→ **Written instruction**
Write out every line below verbatim, keeping the original order, spacing, and punctuation.
**********
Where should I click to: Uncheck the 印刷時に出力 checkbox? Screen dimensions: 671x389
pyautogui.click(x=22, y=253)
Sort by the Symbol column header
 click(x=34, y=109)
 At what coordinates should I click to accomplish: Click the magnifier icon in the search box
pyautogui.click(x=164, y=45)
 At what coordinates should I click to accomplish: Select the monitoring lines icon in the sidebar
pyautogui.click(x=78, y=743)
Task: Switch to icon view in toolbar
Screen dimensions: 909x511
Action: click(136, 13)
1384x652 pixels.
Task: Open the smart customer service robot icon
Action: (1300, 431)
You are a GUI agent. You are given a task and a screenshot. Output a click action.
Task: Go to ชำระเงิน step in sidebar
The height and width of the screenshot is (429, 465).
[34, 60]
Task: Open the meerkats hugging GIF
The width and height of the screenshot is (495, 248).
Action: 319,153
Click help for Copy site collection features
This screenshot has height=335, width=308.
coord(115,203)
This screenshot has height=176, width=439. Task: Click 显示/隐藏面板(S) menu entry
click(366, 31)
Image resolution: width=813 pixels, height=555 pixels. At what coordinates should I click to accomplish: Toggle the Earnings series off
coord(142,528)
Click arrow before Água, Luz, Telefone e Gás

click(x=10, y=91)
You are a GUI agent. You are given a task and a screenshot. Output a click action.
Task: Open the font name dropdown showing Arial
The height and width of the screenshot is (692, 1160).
**********
→ **Answer to this exercise**
Where should I click to: Uncheck the 印刷時に出力 checkbox? Screen dimensions: 671x389
pyautogui.click(x=22, y=253)
Sort by the Symbol column header
 click(x=34, y=109)
 At what coordinates should I click to accomplish: Click the magnifier icon in the search box
pyautogui.click(x=164, y=45)
 At what coordinates should I click to accomplish: Select the monitoring lines icon in the sidebar
pyautogui.click(x=78, y=743)
Task: Switch to icon view in toolbar
Screen dimensions: 909x511
Action: click(136, 13)
1384x652 pixels.
Task: Open the smart customer service robot icon
Action: (1300, 431)
You are a GUI agent. You are given a task and a screenshot. Output a click action.
Task: Go to ชำระเงิน step in sidebar
The height and width of the screenshot is (429, 465).
[34, 60]
Task: Open the meerkats hugging GIF
The width and height of the screenshot is (495, 248).
Action: 319,153
Click help for Copy site collection features
This screenshot has height=335, width=308.
coord(115,203)
This screenshot has height=176, width=439. Task: Click 显示/隐藏面板(S) menu entry
click(366, 31)
Image resolution: width=813 pixels, height=555 pixels. At what coordinates should I click to accomplish: Toggle the Earnings series off
coord(142,528)
Click arrow before Água, Luz, Telefone e Gás

click(x=10, y=91)
You are a GUI agent. You are given a task and a screenshot. Output a click action.
Task: Open the font name dropdown showing Arial
The height and width of the screenshot is (692, 1160).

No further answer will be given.